Supplied information Block Start

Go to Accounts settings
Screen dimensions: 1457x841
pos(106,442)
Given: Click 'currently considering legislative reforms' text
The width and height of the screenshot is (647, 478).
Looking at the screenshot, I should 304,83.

Supplied information Block End

With the line that contains "The width and" as the starting point, output each line exactly through the end of the listing above.

» Response to this task
The width and height of the screenshot is (647, 478).
Looking at the screenshot, I should 304,83.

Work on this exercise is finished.